Layer 3 transmissions are connectionless, or best effort - they don't do anything but send the traffic where it’s supposed to go. More on data transport protocols on Layer 4.
Once a node is connected to the Internet, it is assigned an Internet Protocol (IP) address, which looks either like 172.16. 254.1 (IPv4 address convention) or like 2001:0db8:85a3:0000:0000:8a2e:0370:7334 (IPv6 address convention). Routers use IP addresses in their routing tables.
IP addresses are associated with the physical node’s MAC address via the Address Resolution Protocol (ARP), which resolves MAC addresses with the node’s corresponding IP address.
ARP is conventionally considered part of Layer 2, but since IP addresses don’t exist until Layer 3, it’s also part of Layer 3.
Here are some Layer 3 problems to watch out for:
Many answers to Layer 3 questions will require the use of command-line tools like ping, trace, show ip route, or show ip protocols. Learn more about troubleshooting on layer 1-3 here.
The Network Layer allows nodes to connect to the Internet and send information across different networks.

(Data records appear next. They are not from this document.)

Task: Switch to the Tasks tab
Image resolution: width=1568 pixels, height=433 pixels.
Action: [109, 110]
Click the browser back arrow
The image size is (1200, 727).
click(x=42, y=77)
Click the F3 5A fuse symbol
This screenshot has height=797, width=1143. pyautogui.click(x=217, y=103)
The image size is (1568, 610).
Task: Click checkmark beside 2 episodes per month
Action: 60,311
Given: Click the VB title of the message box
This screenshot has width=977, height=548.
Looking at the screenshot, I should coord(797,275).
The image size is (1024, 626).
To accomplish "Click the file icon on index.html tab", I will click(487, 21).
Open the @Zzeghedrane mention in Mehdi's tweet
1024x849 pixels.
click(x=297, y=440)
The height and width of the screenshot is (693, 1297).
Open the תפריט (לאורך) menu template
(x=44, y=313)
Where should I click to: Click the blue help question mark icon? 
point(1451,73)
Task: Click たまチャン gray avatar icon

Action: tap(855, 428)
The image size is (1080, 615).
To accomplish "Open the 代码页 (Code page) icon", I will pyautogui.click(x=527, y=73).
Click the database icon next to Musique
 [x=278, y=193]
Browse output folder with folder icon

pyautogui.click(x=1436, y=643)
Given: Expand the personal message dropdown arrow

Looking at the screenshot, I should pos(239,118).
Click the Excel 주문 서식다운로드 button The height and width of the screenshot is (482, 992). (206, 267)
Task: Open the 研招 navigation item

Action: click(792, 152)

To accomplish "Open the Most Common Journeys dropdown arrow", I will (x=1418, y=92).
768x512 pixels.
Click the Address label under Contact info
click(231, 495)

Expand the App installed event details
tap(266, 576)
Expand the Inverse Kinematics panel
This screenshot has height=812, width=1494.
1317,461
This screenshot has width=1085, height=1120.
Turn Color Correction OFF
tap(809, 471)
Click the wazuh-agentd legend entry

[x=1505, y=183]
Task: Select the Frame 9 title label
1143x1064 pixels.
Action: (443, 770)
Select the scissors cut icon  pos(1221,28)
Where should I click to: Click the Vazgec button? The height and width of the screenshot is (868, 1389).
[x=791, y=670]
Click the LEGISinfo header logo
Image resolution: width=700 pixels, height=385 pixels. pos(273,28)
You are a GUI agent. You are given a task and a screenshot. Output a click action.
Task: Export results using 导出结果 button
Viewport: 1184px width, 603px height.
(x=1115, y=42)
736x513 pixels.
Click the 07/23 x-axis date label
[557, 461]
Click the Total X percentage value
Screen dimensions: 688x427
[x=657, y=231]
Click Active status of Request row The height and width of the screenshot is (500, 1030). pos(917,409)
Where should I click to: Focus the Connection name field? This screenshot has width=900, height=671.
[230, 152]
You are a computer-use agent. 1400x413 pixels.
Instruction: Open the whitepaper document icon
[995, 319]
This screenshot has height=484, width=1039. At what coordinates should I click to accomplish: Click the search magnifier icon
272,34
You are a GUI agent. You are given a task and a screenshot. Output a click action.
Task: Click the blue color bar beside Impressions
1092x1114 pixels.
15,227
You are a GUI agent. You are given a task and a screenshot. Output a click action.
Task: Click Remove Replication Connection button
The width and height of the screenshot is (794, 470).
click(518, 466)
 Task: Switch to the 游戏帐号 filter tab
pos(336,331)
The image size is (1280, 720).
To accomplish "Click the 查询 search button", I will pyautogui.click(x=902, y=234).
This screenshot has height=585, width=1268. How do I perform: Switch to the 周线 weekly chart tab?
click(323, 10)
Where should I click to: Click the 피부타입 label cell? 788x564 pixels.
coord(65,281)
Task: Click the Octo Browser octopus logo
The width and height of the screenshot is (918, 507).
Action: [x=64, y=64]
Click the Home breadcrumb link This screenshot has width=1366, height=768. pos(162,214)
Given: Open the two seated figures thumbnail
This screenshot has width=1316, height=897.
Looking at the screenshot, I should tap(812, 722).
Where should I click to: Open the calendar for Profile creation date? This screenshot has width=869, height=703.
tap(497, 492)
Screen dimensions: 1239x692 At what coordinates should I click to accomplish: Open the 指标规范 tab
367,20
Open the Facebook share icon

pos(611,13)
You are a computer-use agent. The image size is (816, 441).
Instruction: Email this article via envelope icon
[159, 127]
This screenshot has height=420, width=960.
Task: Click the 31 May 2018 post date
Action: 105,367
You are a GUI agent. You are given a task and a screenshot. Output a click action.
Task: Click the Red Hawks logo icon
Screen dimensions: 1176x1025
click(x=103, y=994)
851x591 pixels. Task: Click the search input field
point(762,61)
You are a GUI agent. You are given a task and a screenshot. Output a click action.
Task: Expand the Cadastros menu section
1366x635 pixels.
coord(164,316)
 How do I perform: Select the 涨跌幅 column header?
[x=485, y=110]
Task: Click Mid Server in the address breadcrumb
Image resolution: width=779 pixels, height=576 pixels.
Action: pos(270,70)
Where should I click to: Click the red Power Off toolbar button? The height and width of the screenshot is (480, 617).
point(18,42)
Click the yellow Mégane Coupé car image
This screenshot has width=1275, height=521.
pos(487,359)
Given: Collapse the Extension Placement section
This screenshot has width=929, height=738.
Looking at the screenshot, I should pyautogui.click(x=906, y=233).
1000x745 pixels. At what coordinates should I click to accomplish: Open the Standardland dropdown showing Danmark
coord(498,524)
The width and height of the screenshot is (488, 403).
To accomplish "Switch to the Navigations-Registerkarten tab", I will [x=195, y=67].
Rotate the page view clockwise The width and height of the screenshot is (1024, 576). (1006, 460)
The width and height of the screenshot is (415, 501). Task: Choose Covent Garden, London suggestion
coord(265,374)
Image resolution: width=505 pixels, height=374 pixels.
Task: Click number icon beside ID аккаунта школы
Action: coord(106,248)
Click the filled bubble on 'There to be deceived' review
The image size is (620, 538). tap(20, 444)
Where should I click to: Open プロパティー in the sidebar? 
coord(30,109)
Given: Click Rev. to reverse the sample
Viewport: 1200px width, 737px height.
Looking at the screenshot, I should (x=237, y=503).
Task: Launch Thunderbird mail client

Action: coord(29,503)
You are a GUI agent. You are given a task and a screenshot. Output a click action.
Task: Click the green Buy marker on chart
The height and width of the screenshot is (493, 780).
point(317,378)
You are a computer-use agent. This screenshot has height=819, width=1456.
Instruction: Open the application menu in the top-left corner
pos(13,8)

Layer 4 is the transport layer. This where we dive into the nitty gritty specifics of the connection between two nodes and how information is transmitted between them. It builds on the functions of Layer 2 - line discipline, flow control, and error control.
This layer is also responsible for data packet segmentation, or how data packets are broken up and sent over the network.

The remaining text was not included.